Problem description: Would you restate each entry word for word, omitting the pictures?

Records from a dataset
= = =

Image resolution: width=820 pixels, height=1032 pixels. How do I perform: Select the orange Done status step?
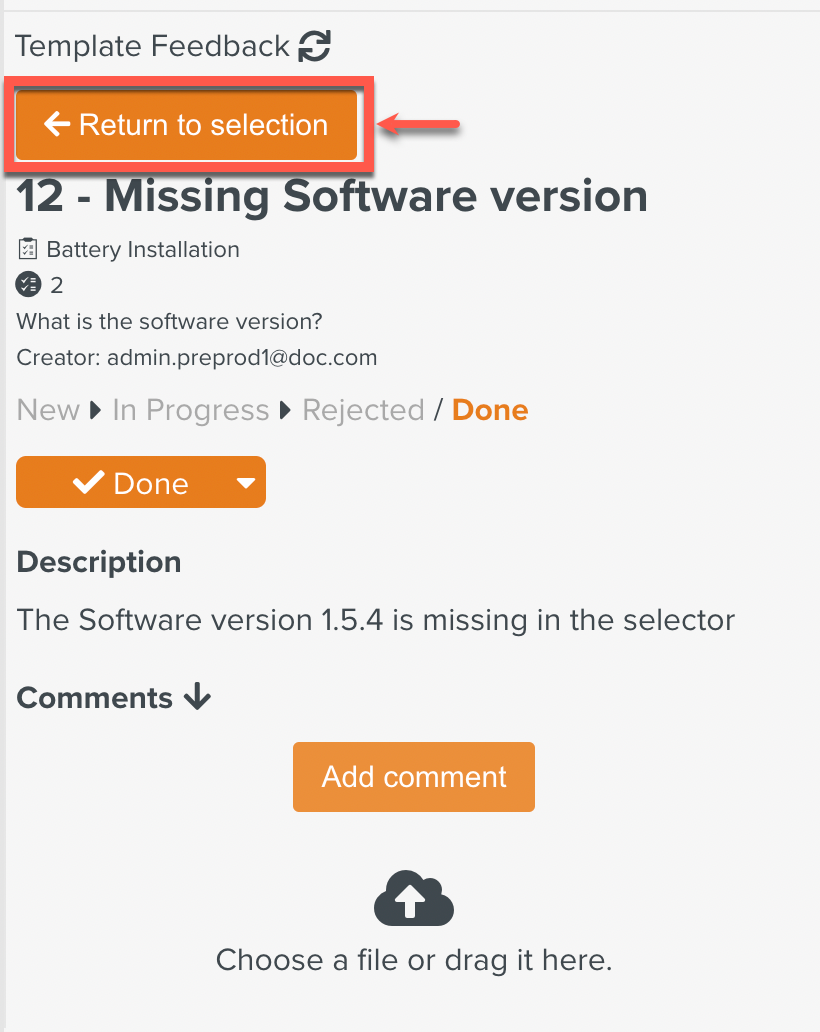point(490,410)
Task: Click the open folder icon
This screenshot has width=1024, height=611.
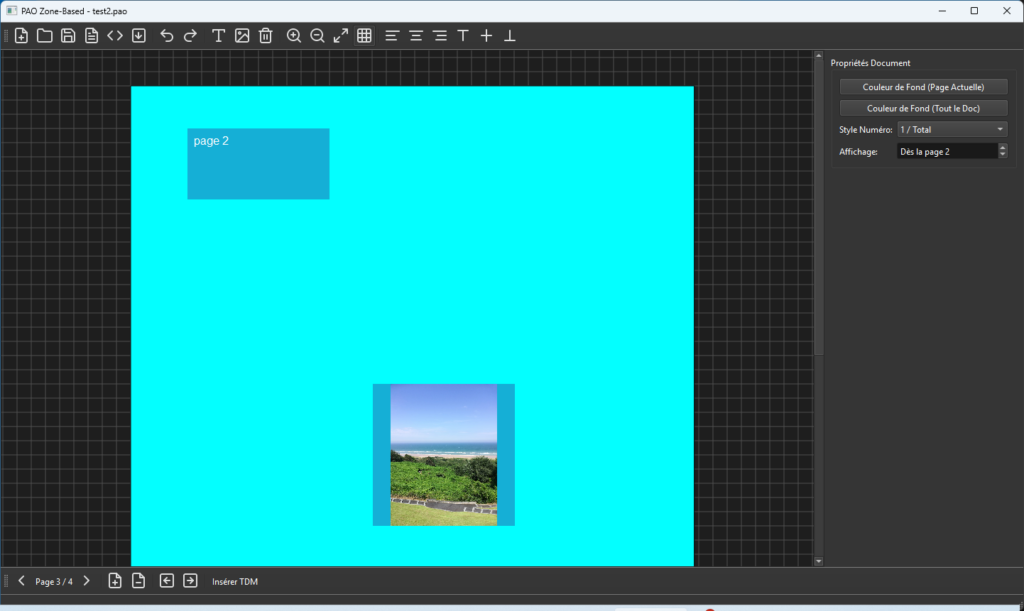Action: [45, 36]
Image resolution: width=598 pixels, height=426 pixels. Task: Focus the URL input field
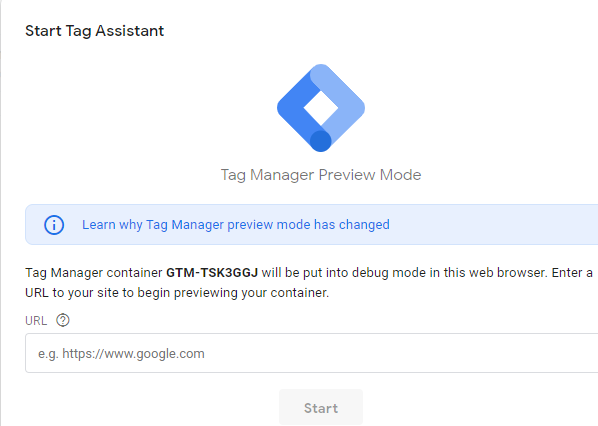(x=312, y=353)
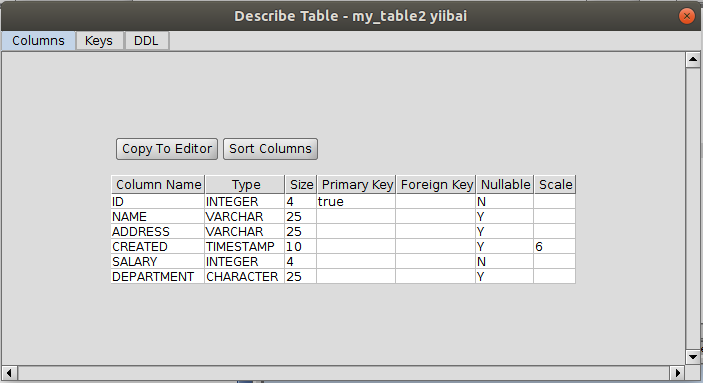
Task: Select the ID row cell
Action: point(158,201)
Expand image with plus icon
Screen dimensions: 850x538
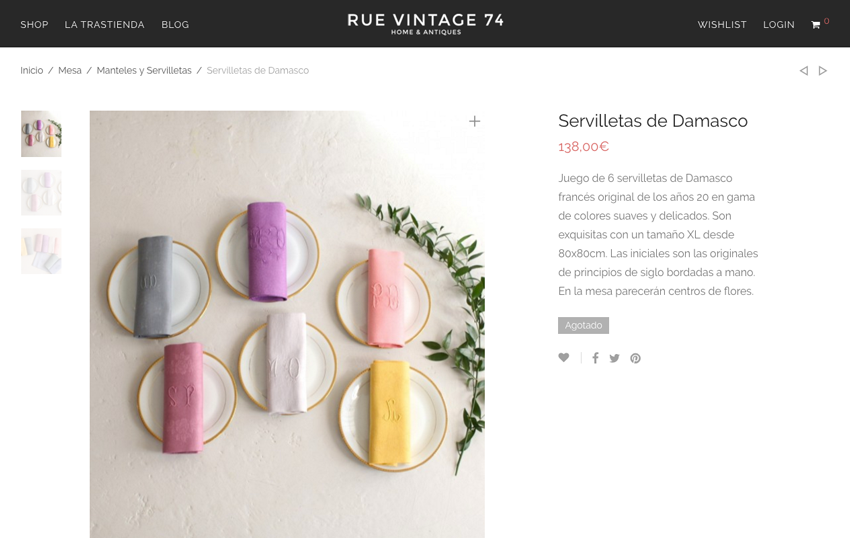pyautogui.click(x=474, y=121)
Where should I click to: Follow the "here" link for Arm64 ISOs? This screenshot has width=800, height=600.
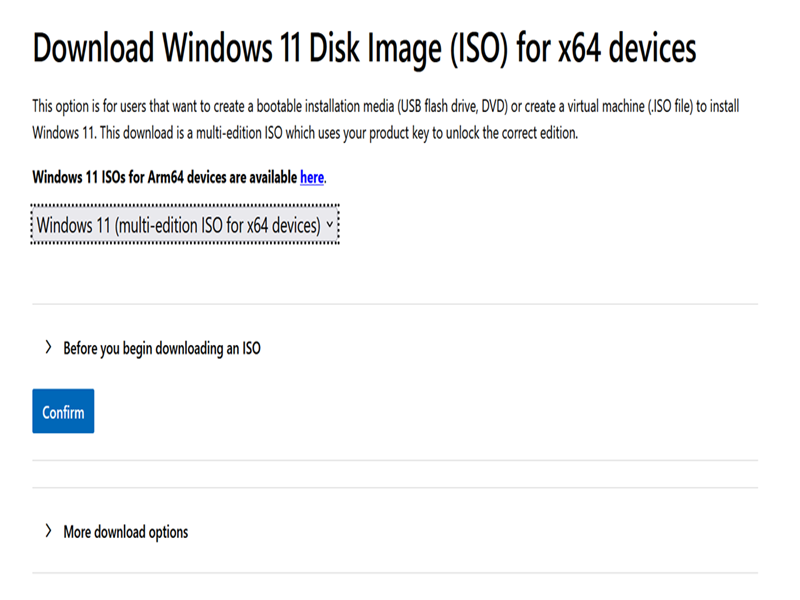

= = =

Response to this exercise:
Image resolution: width=820 pixels, height=1032 pixels. How do I perform: Select the orange Done status step?
point(490,410)
Task: Click the open folder icon
This screenshot has width=1024, height=611.
Action: [45, 36]
Image resolution: width=598 pixels, height=426 pixels. Task: Focus the URL input field
(x=312, y=353)
Task: Select the ID row cell
Action: point(158,201)
Expand image with plus icon
Screen dimensions: 850x538
pyautogui.click(x=474, y=121)
Where should I click to: Follow the "here" link for Arm64 ISOs? This screenshot has width=800, height=600.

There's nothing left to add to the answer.